Problem => Identify each line in the records below that contains the word "agent", and copy it.

BEGIN Data for processing

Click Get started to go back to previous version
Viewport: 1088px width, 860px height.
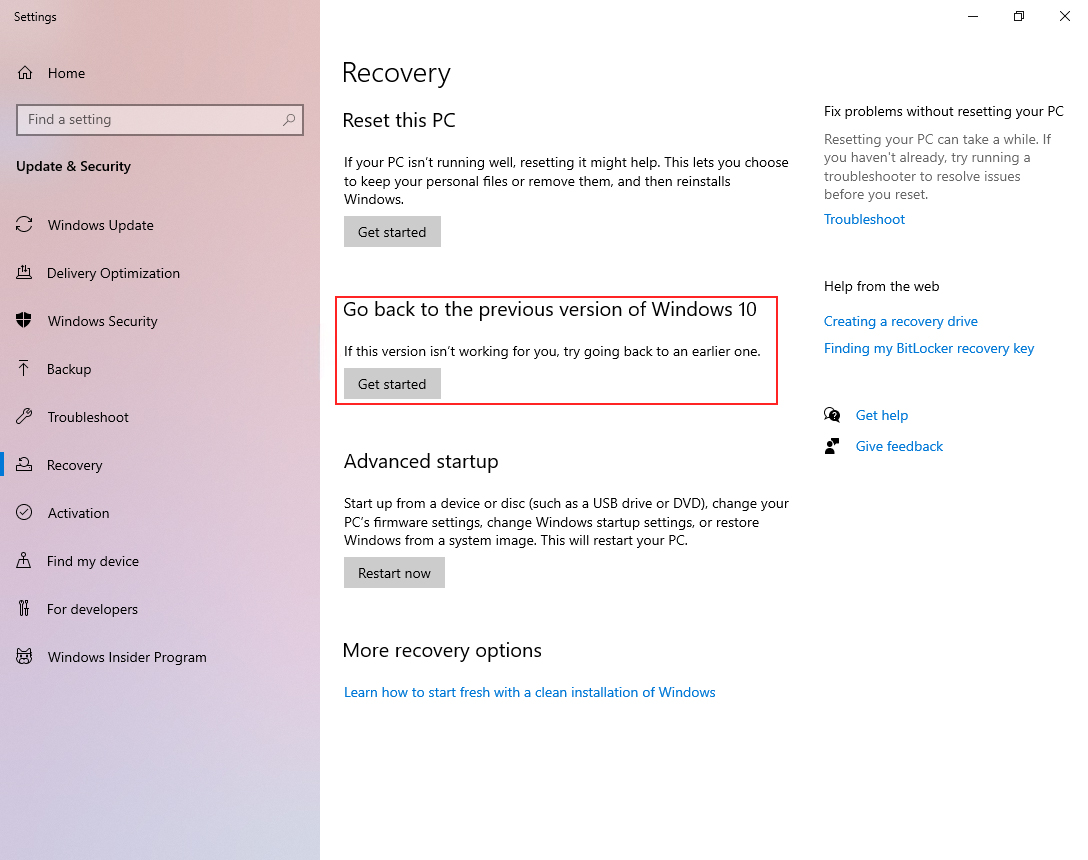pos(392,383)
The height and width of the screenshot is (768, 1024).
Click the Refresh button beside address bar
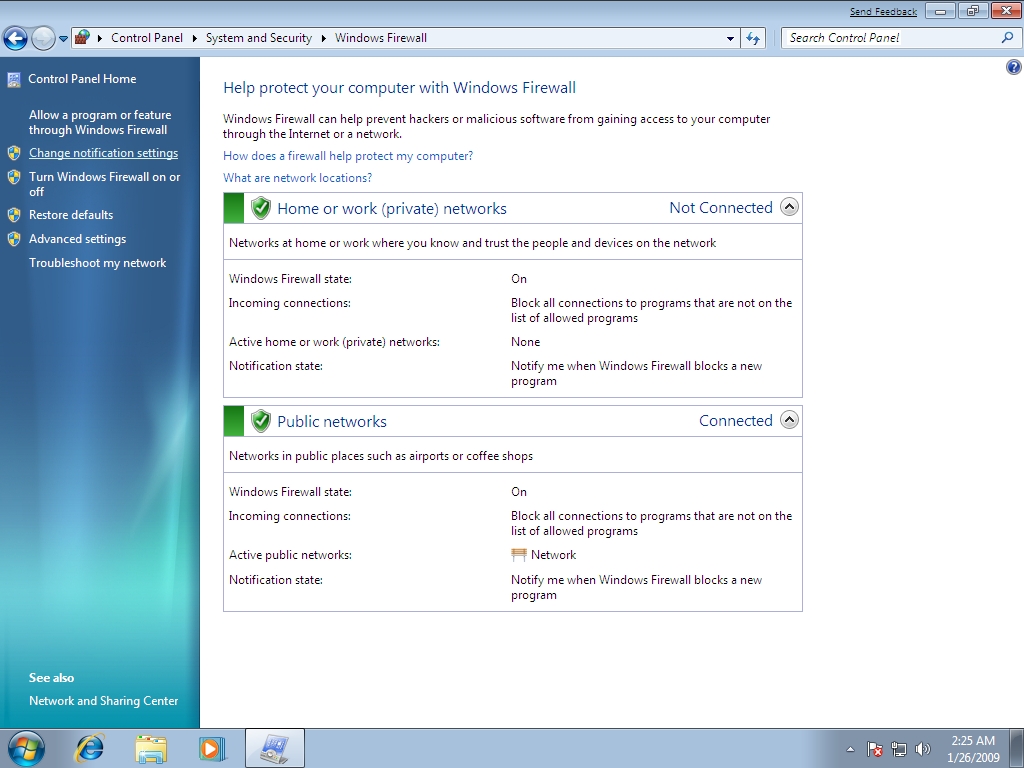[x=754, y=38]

END Data for processing
BEGIN Data for processing

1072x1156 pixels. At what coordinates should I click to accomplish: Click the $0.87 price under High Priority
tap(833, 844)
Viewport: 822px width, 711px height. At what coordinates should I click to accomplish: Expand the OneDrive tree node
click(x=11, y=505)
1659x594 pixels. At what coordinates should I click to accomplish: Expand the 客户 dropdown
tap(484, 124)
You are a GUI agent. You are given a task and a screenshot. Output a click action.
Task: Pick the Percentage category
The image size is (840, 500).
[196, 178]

END Data for processing
BEGIN Data for processing

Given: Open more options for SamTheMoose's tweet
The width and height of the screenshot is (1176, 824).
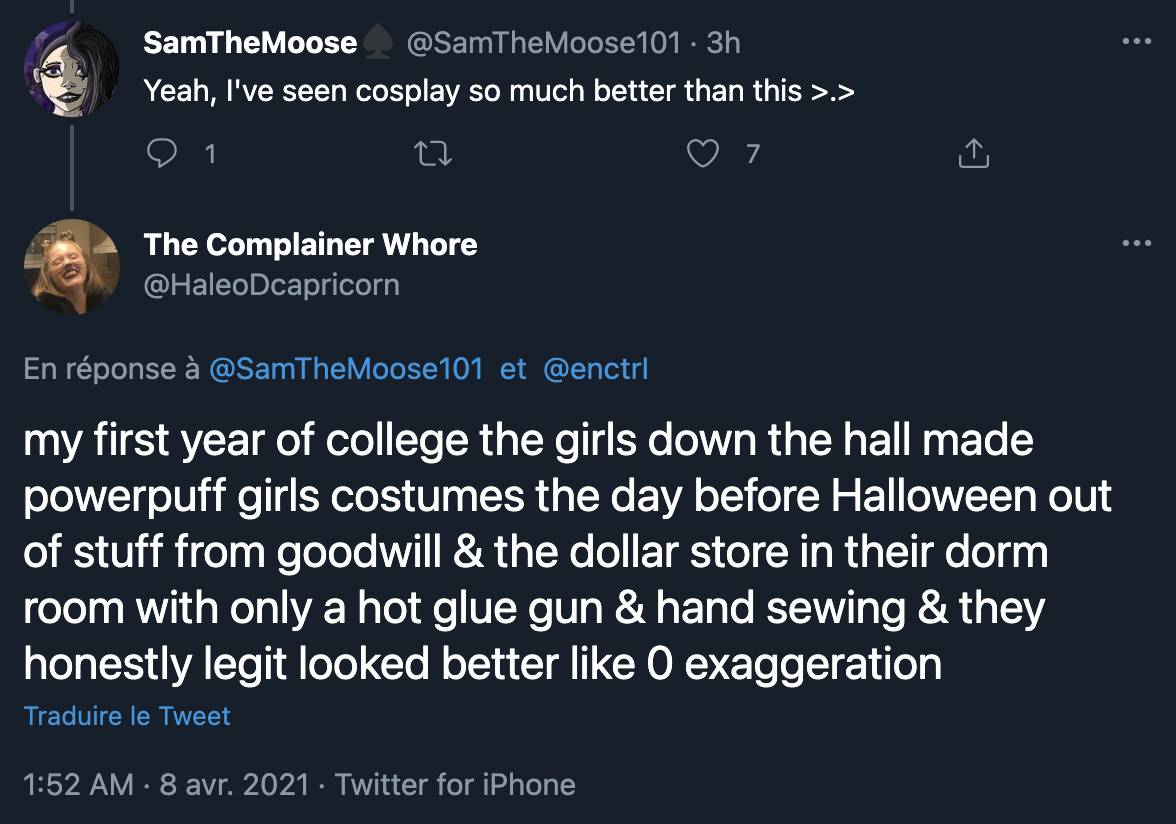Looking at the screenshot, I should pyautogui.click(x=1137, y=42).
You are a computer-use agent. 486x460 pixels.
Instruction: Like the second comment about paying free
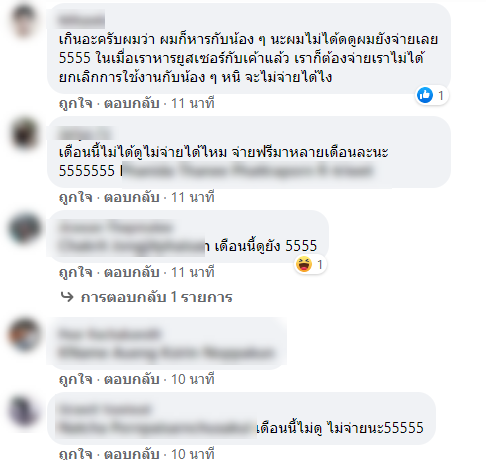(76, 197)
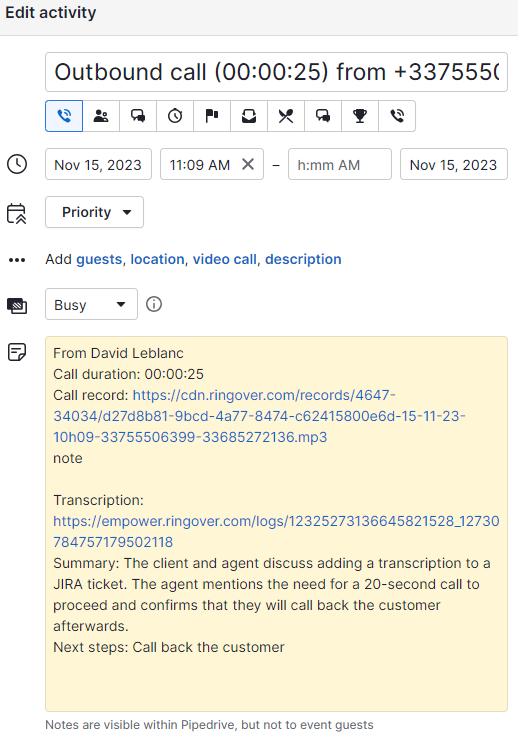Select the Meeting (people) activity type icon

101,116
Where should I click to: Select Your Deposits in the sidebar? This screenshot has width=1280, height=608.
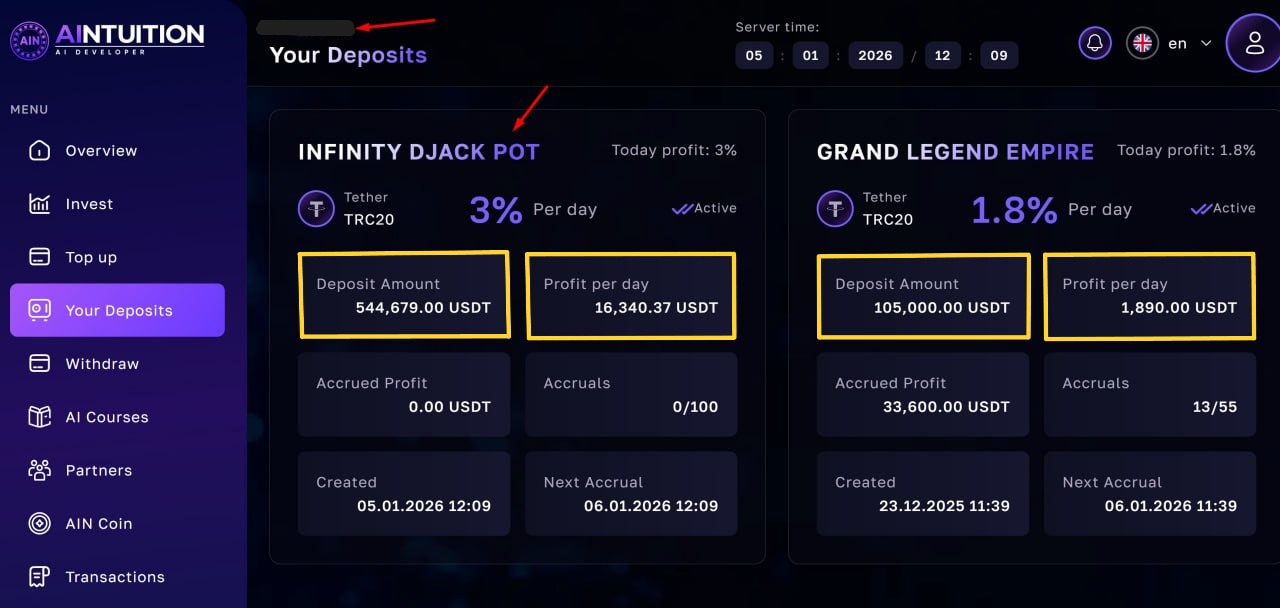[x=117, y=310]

END Data for processing

Written answer =>
You are a GUI agent. You are given a task and a screenshot. Output a click action.
You are a computer-use agent. 486x460 pixels.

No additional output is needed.